## [Exercise aim]
Copy each line of the records that includes "more".

+++ Excerpted data +++

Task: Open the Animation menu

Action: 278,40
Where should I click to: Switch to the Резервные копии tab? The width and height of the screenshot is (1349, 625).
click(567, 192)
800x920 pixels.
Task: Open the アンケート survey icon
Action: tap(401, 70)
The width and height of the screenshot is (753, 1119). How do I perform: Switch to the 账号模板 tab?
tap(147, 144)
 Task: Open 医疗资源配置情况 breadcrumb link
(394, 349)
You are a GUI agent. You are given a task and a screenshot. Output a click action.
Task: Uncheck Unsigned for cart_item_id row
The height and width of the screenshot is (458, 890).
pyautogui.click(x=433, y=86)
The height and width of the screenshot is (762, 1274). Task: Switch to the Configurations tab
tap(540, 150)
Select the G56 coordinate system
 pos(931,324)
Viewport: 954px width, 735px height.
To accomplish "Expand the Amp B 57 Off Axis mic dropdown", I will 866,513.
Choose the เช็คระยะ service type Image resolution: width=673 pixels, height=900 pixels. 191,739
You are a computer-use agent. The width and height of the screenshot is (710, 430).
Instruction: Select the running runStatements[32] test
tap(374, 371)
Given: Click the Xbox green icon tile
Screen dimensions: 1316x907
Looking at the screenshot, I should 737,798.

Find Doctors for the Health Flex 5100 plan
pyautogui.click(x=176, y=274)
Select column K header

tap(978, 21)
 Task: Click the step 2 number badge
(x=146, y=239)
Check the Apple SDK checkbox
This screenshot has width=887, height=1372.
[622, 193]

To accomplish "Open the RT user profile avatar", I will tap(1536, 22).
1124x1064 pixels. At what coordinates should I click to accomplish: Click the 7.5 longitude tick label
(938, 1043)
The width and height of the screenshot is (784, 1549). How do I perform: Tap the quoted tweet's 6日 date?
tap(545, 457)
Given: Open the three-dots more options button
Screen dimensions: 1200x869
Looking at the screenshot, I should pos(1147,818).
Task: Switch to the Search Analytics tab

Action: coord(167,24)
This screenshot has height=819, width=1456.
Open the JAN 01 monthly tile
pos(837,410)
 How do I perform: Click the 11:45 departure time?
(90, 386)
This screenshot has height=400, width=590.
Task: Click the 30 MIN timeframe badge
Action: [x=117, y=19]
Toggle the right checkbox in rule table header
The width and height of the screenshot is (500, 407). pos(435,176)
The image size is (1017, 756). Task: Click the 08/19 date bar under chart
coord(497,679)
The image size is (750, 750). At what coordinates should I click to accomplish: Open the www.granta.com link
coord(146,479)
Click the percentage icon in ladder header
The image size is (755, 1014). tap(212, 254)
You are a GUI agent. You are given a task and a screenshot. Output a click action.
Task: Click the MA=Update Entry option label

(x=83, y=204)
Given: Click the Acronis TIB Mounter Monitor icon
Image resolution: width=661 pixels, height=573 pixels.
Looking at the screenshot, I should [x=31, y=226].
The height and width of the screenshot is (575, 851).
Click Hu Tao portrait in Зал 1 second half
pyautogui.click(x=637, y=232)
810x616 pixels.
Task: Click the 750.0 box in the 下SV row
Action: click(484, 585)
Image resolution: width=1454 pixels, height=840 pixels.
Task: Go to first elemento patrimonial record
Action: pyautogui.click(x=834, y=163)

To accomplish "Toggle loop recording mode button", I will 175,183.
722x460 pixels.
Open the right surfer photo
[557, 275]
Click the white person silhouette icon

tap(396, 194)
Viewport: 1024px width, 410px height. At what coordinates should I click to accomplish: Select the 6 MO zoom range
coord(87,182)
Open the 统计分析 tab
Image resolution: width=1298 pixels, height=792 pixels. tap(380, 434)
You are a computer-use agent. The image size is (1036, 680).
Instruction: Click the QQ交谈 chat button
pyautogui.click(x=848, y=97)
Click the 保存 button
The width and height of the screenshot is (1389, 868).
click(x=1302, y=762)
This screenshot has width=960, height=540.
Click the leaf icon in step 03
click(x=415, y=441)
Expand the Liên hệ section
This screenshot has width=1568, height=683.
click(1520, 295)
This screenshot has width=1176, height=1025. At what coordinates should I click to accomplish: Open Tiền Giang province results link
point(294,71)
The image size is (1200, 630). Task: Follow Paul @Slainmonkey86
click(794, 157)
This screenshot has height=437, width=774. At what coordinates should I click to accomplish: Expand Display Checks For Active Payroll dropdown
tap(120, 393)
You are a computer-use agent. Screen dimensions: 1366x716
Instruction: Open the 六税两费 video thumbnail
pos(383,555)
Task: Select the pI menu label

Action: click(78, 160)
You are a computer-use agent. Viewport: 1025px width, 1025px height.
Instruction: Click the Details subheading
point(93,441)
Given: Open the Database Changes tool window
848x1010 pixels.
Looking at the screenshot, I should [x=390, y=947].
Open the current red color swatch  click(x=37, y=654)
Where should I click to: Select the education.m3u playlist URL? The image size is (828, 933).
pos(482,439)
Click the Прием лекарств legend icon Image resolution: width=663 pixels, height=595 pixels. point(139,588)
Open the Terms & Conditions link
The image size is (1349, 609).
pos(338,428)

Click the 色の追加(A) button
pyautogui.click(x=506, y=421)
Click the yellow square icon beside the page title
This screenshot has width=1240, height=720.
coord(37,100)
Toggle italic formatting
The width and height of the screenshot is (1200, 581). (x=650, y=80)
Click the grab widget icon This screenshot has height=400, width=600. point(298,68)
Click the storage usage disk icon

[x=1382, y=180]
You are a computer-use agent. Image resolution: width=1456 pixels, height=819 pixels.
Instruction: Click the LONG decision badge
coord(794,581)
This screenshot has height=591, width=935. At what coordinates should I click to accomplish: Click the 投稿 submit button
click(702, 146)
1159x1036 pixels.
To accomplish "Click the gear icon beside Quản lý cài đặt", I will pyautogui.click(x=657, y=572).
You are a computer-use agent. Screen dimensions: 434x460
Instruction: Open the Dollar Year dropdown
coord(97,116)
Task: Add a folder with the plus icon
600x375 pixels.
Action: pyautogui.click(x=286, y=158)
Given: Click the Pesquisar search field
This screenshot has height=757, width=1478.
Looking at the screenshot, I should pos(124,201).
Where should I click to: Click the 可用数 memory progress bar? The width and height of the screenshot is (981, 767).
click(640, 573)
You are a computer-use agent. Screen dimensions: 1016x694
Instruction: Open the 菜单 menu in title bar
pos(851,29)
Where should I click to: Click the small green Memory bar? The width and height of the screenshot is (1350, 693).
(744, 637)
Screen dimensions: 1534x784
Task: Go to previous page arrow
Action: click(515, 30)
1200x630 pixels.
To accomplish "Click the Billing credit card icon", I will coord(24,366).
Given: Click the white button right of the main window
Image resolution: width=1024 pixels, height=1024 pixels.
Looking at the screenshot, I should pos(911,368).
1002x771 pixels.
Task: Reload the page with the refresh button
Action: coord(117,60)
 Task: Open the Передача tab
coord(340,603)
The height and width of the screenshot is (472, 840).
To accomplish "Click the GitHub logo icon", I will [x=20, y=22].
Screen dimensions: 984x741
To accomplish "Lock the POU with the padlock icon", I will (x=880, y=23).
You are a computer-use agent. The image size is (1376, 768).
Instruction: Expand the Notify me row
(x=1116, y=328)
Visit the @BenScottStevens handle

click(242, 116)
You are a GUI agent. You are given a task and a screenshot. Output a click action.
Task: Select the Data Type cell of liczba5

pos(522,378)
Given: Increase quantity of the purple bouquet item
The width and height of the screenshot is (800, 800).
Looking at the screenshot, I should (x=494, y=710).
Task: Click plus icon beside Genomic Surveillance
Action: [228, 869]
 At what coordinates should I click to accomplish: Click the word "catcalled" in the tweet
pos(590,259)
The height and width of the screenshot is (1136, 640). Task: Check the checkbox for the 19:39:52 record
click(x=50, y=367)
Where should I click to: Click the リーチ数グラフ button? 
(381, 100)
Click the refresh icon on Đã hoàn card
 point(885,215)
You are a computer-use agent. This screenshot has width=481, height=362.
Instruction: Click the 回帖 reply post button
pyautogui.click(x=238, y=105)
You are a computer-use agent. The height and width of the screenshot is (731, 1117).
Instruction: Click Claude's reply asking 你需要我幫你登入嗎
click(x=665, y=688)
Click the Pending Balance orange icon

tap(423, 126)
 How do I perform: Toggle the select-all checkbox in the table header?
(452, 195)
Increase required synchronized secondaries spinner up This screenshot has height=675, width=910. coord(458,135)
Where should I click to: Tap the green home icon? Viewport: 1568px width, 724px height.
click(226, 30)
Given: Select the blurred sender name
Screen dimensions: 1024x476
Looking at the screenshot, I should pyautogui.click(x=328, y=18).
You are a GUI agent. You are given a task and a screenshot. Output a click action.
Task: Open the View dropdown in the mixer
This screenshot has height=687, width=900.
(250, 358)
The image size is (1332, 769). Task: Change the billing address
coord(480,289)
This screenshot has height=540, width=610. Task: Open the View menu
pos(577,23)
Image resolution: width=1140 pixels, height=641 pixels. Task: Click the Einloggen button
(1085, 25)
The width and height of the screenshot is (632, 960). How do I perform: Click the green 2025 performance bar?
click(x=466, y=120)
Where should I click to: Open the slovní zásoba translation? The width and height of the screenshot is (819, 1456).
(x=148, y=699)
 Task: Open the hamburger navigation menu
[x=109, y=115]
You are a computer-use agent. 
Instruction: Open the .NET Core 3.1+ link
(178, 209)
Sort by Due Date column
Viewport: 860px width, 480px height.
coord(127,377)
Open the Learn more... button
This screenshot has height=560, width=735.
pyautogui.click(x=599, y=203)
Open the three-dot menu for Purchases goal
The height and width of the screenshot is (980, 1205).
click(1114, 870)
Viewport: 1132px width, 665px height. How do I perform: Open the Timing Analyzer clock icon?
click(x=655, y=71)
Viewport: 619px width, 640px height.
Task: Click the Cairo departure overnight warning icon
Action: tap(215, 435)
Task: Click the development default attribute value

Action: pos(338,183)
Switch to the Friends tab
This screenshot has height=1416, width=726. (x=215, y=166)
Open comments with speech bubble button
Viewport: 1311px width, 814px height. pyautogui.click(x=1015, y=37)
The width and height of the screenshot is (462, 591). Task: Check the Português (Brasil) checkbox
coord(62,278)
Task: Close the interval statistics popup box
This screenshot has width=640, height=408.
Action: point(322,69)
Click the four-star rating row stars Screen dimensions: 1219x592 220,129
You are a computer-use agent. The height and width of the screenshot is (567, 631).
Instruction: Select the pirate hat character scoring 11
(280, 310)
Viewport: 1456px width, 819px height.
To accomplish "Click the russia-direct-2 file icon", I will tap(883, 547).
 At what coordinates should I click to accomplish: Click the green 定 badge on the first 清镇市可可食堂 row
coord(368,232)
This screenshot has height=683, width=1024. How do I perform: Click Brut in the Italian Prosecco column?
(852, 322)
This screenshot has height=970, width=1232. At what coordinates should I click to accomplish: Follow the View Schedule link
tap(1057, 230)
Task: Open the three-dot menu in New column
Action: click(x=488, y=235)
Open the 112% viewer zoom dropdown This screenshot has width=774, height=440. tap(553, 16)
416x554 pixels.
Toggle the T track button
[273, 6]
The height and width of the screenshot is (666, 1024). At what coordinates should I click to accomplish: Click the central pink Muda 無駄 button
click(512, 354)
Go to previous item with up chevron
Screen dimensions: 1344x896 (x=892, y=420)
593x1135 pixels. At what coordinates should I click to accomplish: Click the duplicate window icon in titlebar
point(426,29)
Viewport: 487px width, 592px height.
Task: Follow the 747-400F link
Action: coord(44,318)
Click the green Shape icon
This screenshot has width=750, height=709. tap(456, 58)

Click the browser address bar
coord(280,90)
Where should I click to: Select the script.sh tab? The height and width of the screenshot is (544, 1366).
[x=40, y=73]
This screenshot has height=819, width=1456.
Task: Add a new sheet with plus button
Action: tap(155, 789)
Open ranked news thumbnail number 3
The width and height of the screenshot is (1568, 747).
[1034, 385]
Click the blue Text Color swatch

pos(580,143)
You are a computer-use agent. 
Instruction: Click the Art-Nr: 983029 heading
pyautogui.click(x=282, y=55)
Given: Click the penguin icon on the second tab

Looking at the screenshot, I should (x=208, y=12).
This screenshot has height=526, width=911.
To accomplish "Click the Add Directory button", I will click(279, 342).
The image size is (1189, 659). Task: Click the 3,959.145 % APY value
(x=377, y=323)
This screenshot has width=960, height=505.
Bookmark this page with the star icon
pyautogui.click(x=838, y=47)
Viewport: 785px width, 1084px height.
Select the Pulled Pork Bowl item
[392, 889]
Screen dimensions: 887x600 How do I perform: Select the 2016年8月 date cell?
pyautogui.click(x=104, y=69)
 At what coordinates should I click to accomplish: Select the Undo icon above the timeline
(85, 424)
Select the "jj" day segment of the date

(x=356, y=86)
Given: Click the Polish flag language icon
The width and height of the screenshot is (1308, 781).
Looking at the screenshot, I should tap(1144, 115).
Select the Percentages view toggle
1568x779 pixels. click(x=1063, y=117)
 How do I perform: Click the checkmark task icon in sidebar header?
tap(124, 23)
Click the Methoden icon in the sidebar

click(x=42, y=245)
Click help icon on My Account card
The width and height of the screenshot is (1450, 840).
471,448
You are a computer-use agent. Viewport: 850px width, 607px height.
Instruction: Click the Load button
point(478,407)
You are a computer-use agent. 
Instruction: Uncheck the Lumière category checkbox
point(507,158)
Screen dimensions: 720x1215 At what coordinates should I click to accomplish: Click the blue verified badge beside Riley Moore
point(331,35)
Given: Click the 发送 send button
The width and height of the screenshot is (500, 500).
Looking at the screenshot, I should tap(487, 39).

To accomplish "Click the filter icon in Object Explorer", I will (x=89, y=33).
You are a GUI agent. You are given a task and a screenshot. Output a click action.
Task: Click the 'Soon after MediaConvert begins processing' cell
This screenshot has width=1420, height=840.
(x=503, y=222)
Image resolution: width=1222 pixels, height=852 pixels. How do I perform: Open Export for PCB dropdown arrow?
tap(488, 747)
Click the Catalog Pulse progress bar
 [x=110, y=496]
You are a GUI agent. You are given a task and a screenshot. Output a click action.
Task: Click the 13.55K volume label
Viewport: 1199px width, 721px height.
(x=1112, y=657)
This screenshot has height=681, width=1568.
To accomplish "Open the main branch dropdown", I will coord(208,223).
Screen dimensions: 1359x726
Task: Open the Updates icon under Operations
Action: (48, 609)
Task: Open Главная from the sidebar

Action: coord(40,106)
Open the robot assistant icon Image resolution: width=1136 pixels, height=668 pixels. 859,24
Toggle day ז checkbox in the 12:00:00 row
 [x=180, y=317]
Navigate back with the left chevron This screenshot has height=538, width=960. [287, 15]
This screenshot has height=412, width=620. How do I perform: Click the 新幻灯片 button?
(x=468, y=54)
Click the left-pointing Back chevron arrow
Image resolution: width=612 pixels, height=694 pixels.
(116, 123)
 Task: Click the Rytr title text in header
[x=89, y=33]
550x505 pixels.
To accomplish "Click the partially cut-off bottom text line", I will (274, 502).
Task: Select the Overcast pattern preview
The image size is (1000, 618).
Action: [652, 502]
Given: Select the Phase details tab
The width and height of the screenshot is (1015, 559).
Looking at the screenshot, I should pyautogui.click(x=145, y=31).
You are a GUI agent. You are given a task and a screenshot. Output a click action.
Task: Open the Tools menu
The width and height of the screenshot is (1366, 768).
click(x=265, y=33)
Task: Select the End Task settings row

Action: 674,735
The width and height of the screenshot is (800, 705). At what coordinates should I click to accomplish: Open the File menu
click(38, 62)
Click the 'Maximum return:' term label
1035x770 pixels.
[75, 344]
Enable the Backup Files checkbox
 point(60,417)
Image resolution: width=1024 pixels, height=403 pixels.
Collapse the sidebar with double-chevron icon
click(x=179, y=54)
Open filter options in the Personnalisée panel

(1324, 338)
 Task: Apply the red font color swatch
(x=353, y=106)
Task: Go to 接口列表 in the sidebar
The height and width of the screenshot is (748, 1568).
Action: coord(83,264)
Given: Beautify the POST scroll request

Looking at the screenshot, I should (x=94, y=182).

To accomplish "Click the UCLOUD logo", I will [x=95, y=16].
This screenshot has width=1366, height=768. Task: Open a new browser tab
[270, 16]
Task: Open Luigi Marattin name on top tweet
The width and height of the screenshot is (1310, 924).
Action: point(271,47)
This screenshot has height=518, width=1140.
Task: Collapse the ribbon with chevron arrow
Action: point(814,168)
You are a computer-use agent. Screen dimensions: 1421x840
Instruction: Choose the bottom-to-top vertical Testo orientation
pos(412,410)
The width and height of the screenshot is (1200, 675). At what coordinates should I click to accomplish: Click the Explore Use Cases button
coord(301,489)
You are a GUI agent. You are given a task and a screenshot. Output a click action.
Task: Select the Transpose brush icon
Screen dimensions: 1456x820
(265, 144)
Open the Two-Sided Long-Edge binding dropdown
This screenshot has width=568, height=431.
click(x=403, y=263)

+++

## [Answer section]
Given: Open the three-dots more options button
Open the Learn more... button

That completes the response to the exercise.